Stored data:
# # # # #
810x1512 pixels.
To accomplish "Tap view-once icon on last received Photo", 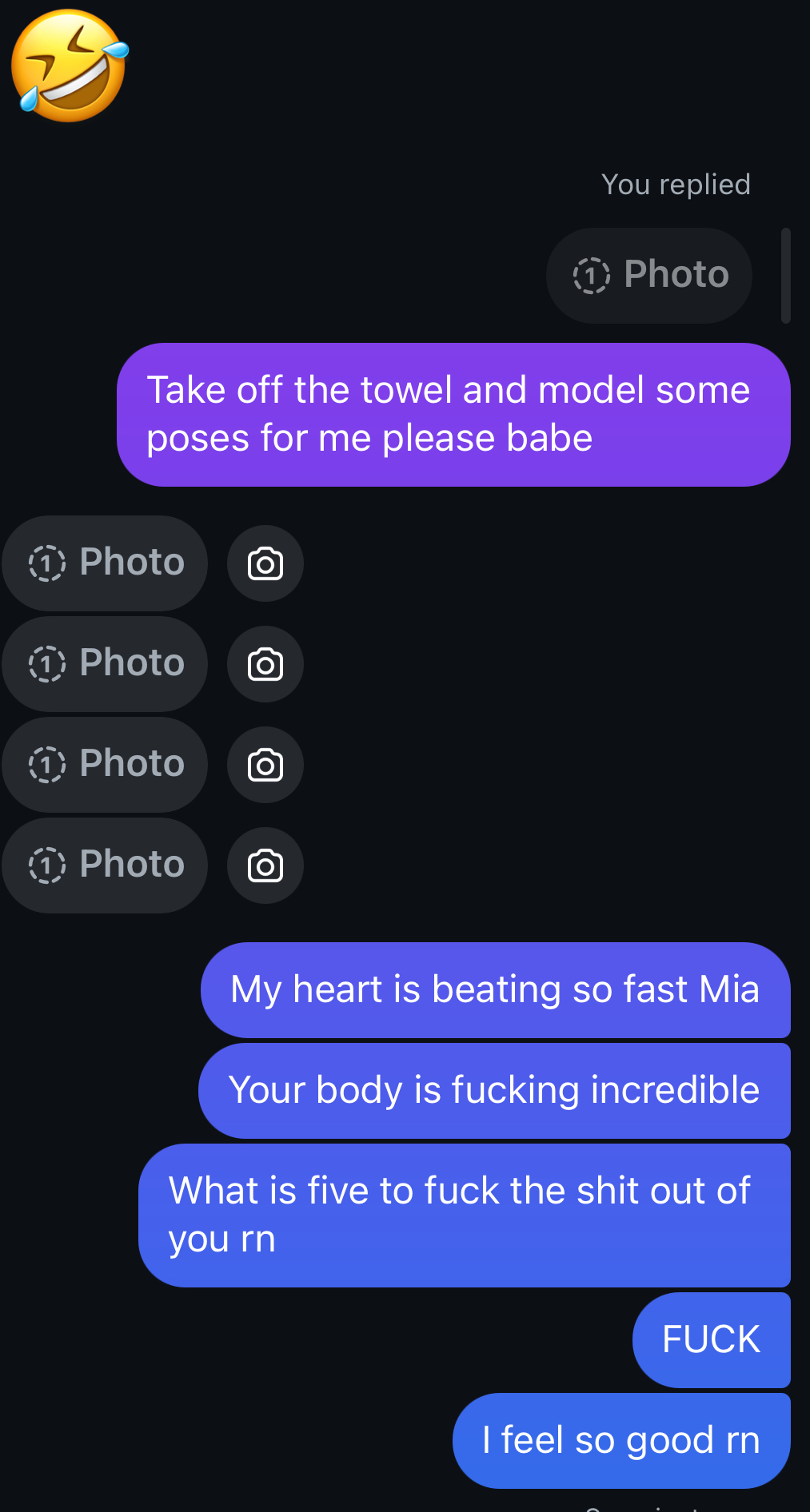I will click(x=46, y=865).
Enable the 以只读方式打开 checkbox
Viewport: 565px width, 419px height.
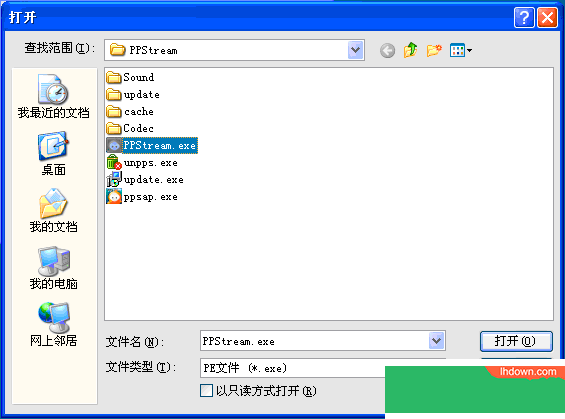tap(206, 391)
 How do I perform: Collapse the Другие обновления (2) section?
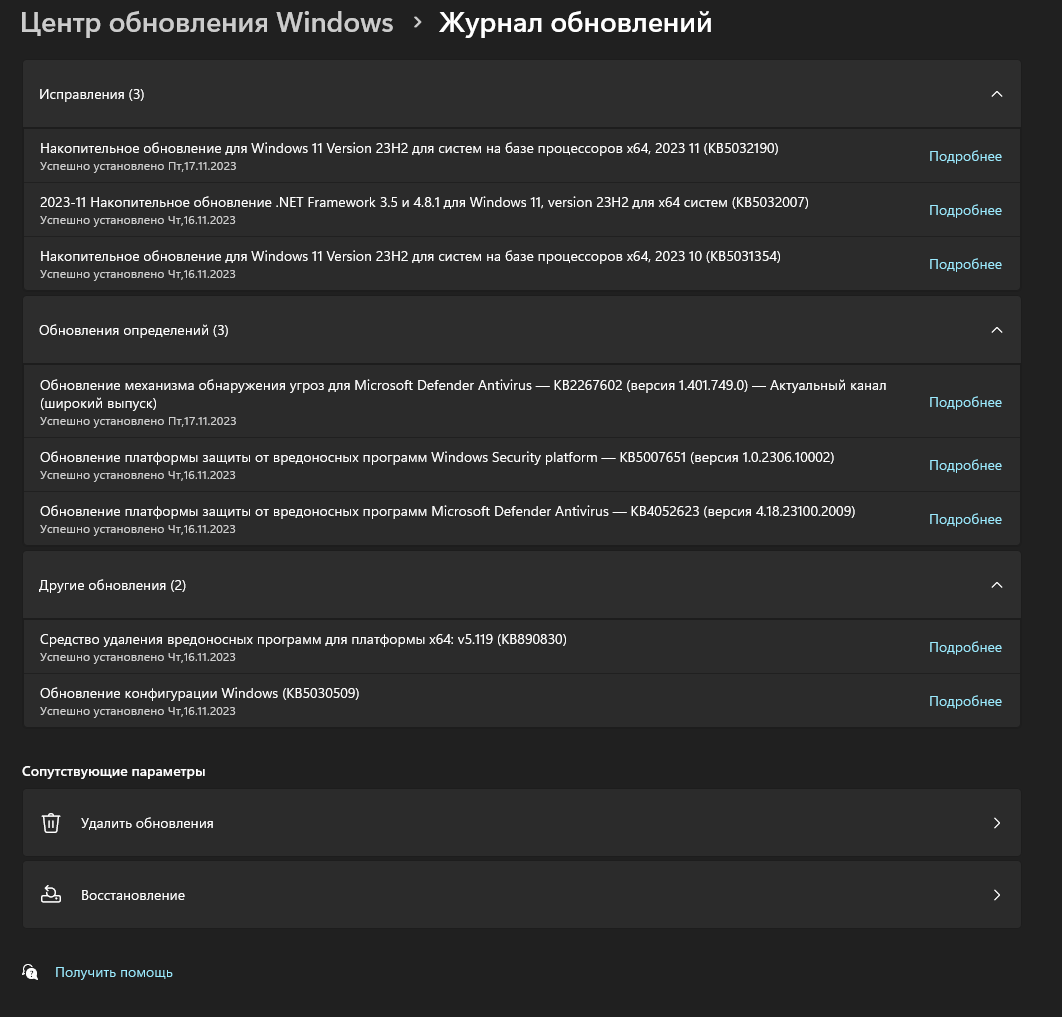pyautogui.click(x=996, y=585)
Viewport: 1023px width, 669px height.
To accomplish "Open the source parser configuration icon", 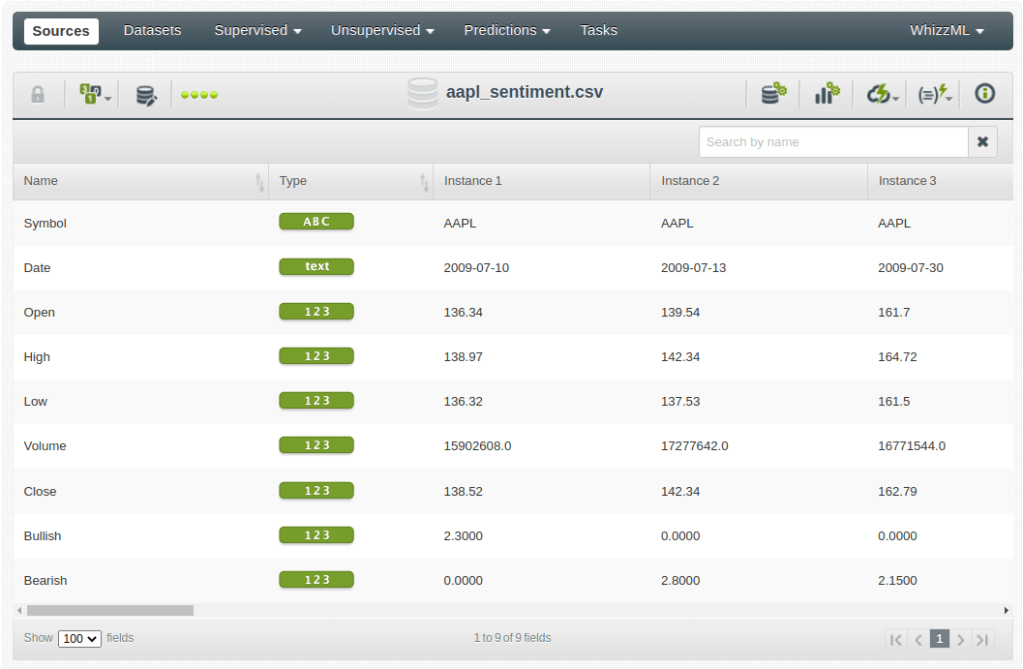I will [x=93, y=95].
# # # # #
Aim = Which lines above contain the word "width"? Copy each of them in full.

Result of the exercise =
Viewport: 565px width, 419px height.
Viewport: 1023px width, 669px height.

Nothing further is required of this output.